Data items:
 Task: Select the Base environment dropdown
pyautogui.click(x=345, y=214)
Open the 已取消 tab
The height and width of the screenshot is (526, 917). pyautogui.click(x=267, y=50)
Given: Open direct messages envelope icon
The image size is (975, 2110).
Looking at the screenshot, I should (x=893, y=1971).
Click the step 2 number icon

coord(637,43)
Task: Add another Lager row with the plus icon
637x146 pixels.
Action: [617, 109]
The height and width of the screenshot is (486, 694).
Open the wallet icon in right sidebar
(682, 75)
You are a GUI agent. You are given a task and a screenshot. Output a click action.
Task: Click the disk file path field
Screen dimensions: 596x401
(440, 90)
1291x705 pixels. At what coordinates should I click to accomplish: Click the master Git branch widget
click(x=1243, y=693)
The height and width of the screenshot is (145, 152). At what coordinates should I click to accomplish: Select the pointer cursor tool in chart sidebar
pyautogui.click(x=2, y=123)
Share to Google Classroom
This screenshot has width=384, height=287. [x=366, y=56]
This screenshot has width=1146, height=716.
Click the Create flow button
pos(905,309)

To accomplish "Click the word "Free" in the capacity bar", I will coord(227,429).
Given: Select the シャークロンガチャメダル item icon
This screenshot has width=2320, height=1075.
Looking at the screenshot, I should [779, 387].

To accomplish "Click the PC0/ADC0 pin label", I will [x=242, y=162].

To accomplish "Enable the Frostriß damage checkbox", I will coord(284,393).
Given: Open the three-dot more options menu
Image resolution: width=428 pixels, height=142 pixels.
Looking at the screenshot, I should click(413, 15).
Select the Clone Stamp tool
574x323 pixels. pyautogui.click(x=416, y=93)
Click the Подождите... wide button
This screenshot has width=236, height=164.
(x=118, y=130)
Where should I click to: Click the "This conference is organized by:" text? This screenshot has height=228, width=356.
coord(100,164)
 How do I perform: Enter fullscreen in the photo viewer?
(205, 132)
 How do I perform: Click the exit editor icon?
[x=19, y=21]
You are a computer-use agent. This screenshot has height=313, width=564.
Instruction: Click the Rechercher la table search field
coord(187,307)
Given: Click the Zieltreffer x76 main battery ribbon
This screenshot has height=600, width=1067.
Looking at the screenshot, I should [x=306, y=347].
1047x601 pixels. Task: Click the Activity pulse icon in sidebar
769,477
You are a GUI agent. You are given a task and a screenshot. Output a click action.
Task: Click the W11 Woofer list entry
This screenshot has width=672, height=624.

_THE TASK_:
Copy the lines above exactly, from the very first through the one containing "Task: Click the disk file path field", and include no other line.

_SOLUTION TO THE EXERCISE_:
 Task: Select the Base environment dropdown
pyautogui.click(x=345, y=214)
Open the 已取消 tab
The height and width of the screenshot is (526, 917). pyautogui.click(x=267, y=50)
Given: Open direct messages envelope icon
The image size is (975, 2110).
Looking at the screenshot, I should (x=893, y=1971).
Click the step 2 number icon

coord(637,43)
Task: Add another Lager row with the plus icon
637x146 pixels.
Action: [617, 109]
The height and width of the screenshot is (486, 694).
Open the wallet icon in right sidebar
(682, 75)
You are a GUI agent. You are given a task and a screenshot. Output a click action.
Task: Click the disk file path field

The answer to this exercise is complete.